In Parent Fix by Maggie Stevens she says,
"As a parent the first thing you must do is figure out what is going on underneath all the anger. When children are are angry, it is often because they don't feel loved, understood or heard. Get down on their level. Look them in the eyes and listen intently to what they are saying (or screaming). Sometimes if a child knows that a parent is willing to listen to her point of view, she will calm down. The child needs to know that you are there for her. Hug them, hold them, or just sit with them until they can calm down. Then when they are ready, discuss possible solutions to their problem. They may just need to vent about why something is not fair. Your calmness will show them that there is someone on their side; someone who cares."
It's okay to have feelings. Mad, angry, sad, or whatever else. It's not okay to freak out or repress them. That's what I'm trying to teach Em. So here's what we are working on.

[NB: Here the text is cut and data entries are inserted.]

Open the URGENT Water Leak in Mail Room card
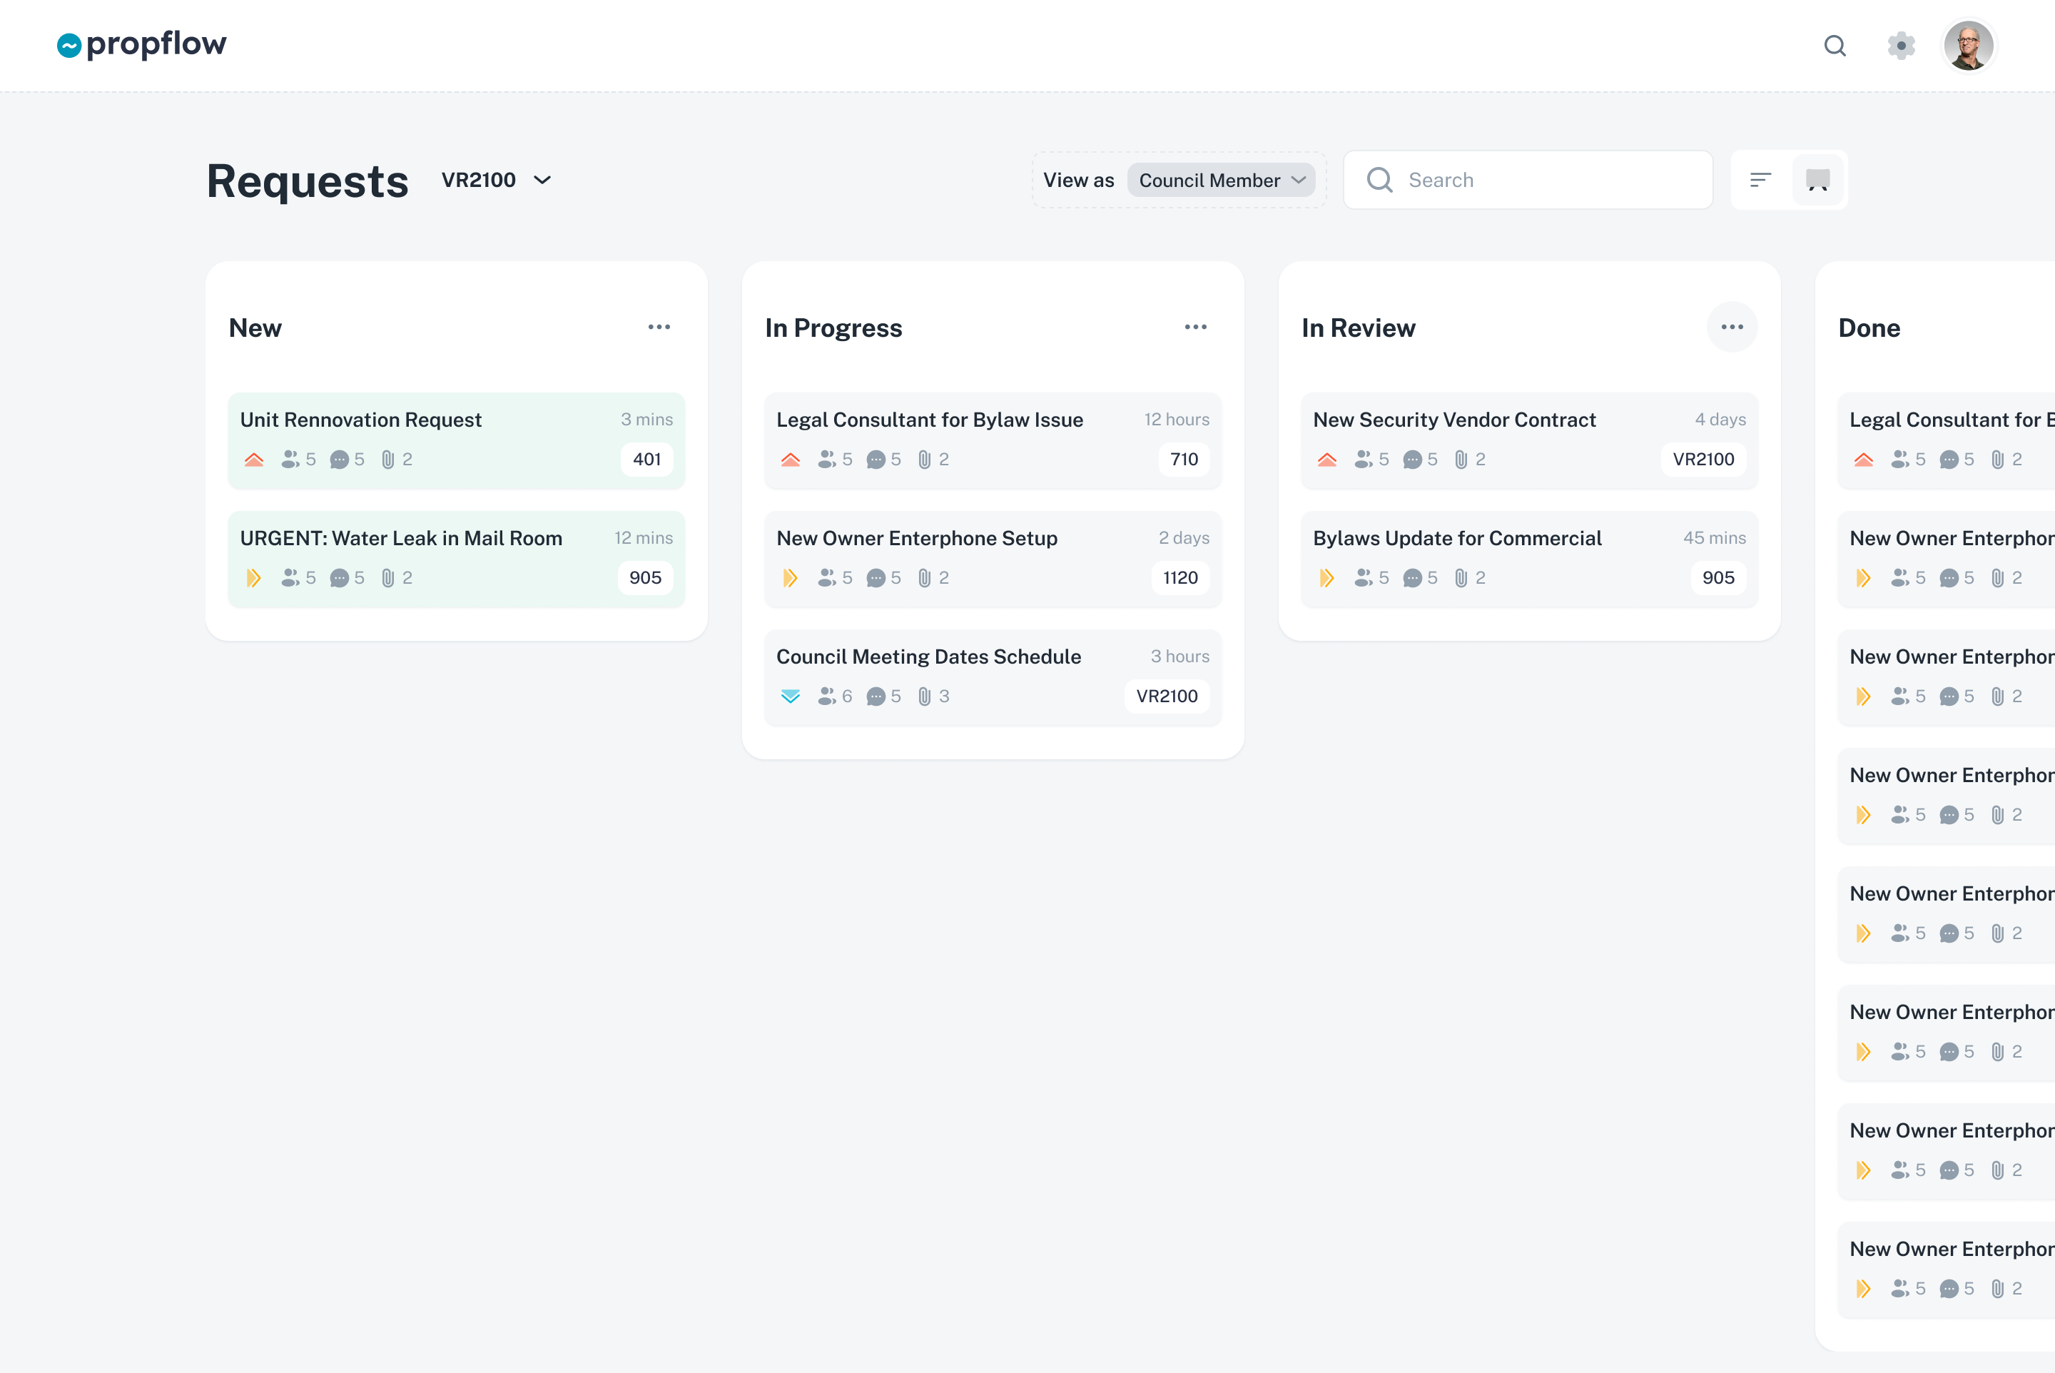This screenshot has height=1373, width=2055. pyautogui.click(x=401, y=539)
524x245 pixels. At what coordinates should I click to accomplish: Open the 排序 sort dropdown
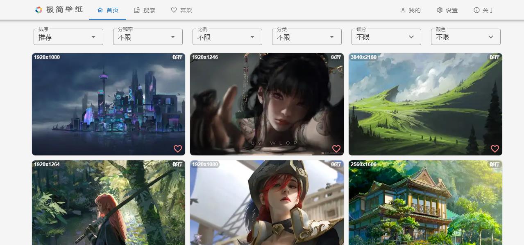(68, 37)
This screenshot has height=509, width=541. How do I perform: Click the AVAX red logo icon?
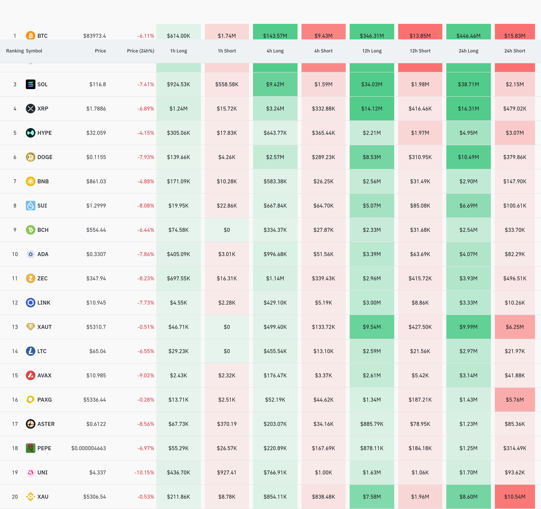click(x=30, y=375)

When Em hits, bites, takes toys, or is angry (insert whatever negative behavior here), the first thing is to get her to calm down. That can be holding her, letting her flip out on the floor, or taking her away from the situation then letting her flip out. :) Don't think punishment. Think calm down. You can say things like, "you're having some big feelings." Or "I can see you are very mad." "It is so sad you don't get a cookie for breakfast." (That happened this morning) Something along those lines. She's pretty little so we keep it simple. If they are older you could be more specific. In other words you're helping them see you're listening and a supporter.
Don't be quick to point out what they did wrong or start to lecture. This can make them get worked up again. Give them time to cool down so they are able to think things through. Even as adults we don't like when people point out what we did wrong in the heat of the moment. We just want someone to listen.
With Ems being so little we either move on and let it go, or if we feel she can handle some talk about her bad behavior we will say something like "I can see why that made you so mad, I'm so proud you are calm now, next time let's not hit when we're mad." Then move on. If they are older kids you could give them a chance to talk about it before any criticism. They may not even need it. Chances are they know they shouldn't have acted the way they did. They are more likely to stop the bad behavior permanently if they have someone listening rather than getting shoved in a corner or lectured about it.
Now, I'm not perfect at this. I'm still learning to keep my cool and to take the time to listen. Most days you'll hear me just strictly telling Ems to stop the bad behavior instead figuring out the cause. I'm a work in progress. By writing about it, it makes me more inclined to do it. Once again, I don't think time out is necessarily bad. It can be a time for cooling down for parent and child and heaven forbid it's much better than hitting your child or screaming and yelling. I do believe though, that looking behind the behavior and figuring out the why will be more effective in the long run. Time out may stop the behavior immediately, but probably not long term.